Below is a short description of courses that I teach often.
- ENG EC 381: Probability in Electrical and Computer Engineering. Introduction to modeling uncertainty in electrical and computer systems. Experiments, models, and probabilities. Discrete and continuous random variables. Reliability models for circuits. Probability distributions. Moments and expectations. Random vectors. Functions of random variables. Sums of random variables and limit theorems. Signal detection and estimation. Basic stochastic processes. Discrete-time Markov chains. State-diagrams. Applications to statistical modeling and interpretation of experimental data in computer, communication, and optical systems.
- ENG EC 401: Signals and Systems. Continuous-time and discrete-time signals and systems. Convolution sum, convolution integral. Linearity, time-invariance, causality, and stability of systems. Frequency domain analysis of signals and systems. Filtering, sampling, and modulation. Laplace transform, z-transform, pole-zero plots. Linear feedback systems. Cannot be taken for credit in addition to ENG BE401.
- ENG EC 503: Learning from Data. Introductory course in statistical learning covering the basic theory, algorithms, and applications. This course focuses on the following major classes of supervised and unsupervised learning problems: classification, regression, density estimation, clustering, and dimensionality reduction. Generative and discriminative data models and associated learning algorithms of parametric and non-parametric varieties are studied within both frequentist and Bayesian settings in a unified way. A variety of contemporary applications are explored through homework assignements and a project. Requires a solid foundation in Probability, Linear Algebra, Multivariate Calculus, and good Computer Programming skills.
- ENG EC 505: Stochastic Processes. (Prereq: undergraduate probability, linear algebra, and signals and systems: ENG EC 401 and CAS MA 142 or equivalent and either ENG EC 381 or ENG EK 500 or equivalent). Introduction to discrete and continuous-time random processes. Correlation and power spectral density functions. Linear systems driven by random processes. Optimum detection and estimation. Bayesian, Weiner, and Kalman filtering.

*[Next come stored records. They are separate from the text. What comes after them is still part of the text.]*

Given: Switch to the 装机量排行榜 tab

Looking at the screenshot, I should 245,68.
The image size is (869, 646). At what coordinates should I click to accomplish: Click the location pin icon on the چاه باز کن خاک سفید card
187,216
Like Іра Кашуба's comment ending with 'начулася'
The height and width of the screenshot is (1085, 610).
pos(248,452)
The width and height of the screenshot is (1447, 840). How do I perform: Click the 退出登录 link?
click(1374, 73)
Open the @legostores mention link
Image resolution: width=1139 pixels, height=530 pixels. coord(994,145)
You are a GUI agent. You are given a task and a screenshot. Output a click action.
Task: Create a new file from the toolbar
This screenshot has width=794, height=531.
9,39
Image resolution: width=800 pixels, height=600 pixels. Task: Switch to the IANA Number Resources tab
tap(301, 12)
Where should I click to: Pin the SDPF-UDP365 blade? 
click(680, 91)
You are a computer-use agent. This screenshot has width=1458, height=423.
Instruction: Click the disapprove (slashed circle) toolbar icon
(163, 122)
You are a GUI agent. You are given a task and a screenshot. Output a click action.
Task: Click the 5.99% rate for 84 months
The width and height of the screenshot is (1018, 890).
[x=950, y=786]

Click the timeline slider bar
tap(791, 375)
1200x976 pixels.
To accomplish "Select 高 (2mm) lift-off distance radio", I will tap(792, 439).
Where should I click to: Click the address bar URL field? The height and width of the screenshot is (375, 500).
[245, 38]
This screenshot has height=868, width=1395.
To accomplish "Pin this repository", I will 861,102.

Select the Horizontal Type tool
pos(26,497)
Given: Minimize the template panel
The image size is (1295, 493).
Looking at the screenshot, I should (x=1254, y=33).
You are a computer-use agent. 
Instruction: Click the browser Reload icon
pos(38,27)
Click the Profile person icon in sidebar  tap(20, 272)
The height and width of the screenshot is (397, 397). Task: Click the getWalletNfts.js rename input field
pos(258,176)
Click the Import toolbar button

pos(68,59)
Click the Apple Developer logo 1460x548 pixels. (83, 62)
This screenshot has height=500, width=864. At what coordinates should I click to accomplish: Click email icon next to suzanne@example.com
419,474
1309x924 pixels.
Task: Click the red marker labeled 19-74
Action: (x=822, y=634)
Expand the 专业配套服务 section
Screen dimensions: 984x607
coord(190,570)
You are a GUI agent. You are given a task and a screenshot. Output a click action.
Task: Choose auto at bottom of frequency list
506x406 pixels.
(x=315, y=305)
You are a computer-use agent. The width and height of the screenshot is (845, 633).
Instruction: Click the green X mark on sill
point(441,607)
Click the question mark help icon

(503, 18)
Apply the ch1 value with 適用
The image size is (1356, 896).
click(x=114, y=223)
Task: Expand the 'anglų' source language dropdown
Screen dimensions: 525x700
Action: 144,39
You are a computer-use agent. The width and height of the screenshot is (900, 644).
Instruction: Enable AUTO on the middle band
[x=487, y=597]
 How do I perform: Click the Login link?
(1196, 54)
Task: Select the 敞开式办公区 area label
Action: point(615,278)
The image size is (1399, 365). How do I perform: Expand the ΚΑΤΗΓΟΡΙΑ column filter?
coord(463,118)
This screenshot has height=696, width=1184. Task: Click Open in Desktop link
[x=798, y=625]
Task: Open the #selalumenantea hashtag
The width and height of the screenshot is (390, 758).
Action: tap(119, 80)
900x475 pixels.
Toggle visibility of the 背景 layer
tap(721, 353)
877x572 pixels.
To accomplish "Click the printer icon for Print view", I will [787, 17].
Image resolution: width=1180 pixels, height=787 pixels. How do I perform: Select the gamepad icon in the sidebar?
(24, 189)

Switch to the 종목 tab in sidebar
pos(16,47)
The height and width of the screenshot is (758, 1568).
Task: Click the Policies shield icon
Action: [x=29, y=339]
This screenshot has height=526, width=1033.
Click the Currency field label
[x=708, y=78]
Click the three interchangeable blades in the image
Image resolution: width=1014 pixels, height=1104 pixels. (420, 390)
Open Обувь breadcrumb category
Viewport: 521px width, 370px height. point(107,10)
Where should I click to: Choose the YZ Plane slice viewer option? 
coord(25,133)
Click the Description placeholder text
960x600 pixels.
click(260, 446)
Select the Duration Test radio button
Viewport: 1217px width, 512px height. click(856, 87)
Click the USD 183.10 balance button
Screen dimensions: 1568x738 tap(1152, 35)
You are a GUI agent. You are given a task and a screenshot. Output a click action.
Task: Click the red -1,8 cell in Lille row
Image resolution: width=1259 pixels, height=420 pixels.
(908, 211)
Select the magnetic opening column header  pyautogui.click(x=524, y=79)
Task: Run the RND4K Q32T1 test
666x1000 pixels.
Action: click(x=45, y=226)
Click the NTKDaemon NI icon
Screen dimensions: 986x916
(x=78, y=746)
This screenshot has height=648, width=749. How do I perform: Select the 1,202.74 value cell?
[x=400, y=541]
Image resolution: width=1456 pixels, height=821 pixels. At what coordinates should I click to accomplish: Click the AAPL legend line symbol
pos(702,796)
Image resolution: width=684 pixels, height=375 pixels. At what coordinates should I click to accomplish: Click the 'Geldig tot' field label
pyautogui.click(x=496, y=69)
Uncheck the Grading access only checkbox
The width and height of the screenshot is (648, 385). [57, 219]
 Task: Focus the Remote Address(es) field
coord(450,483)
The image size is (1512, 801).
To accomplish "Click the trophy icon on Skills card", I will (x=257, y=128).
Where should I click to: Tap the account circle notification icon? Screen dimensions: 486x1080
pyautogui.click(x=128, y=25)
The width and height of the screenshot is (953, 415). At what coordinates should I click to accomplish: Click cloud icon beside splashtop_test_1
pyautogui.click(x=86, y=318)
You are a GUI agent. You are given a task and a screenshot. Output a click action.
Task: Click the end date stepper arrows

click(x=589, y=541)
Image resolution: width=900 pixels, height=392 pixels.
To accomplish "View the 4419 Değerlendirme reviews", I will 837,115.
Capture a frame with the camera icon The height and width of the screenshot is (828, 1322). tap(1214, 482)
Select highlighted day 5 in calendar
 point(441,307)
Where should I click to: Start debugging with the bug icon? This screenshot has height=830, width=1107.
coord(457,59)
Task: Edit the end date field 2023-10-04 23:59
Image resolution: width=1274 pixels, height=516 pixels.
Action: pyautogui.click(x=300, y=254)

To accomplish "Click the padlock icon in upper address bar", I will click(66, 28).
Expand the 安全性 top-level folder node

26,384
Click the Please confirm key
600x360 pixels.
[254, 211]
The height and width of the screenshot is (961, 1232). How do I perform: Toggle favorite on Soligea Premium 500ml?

- ENG EC 515: Digital Communication. (Prereq: ENG EC 381 and ENG EC 401 or equivalent undergraduate probability and signals and systems). The modern field of digital communication was pioneered by Claude E. Shannon in 1948. Digital communication systems have now become the basic workhorses behind the information age. Examples include wired and wireless phone systems, digital data storage systems, cable modems, digital subscriber loop technology, etc. This course is an introduction to the fundamental principles underlying the design and analysis of digital communications systems. A partial list of topics covered in this course includes the following: optimum receiver principles with focus on additive gaussian noise channels and signal-space concepts; efficient signaling for message sequences with focus on basic digital modulation and demodulation techniques and their performance analysis, notions of symbol and bit rate, symbol and bit error probability, and asymptotic power and bandwidth efficiency; real passband additive gaussian noise channels and their equivalent complex baseband representation; efficient signaling for message sequences over general bandlimited additive gaussian noise channels with focus on signal design and equalization methods to combat intersymbol interference; noncoherent and diversity communication systems to combat channel fading; introduction to modern error correction codes.
- ENG EC 517: Introduction to Information Theory (Prereq: ENG EC 381 or equivalent undergraduate probability). Discrete memoryless stationary sources and channels; Information measures on discrete and continuous alphabets and their properties: entropy, conditional entropy, relative entropy, mutual information, differential entropy; Elementary constrained convex optimization; Fundamental information inequalities: data-processing, and Fano’s; Block source coding with outage: weak law of large numbers, entropically typical sequences and typical sets, asymptotic equipartition property; Block channel coding with and without cost constraints: jointly typical sequences, channel capacity, random coding, Shannon’s channel coding theorem, introduction to practical linear block codes; Rate-distortion theory: Shannon’s block source coding theorem relative to a fidelity criterion; Source and channel coding for Gaussian sources and channels and parallel Gaussian sources and channels (water-filling and reverse water-filling); Shannon’s source-channel separation theorem for point-to-point communication; Lossless data compression: Kraft’s inequality, Shannon’s lossless source coding theorem, variable-length source codes including Huffman, Shannon-Fano-Elias, and Arithmetic codes; Applications; Mini course-project.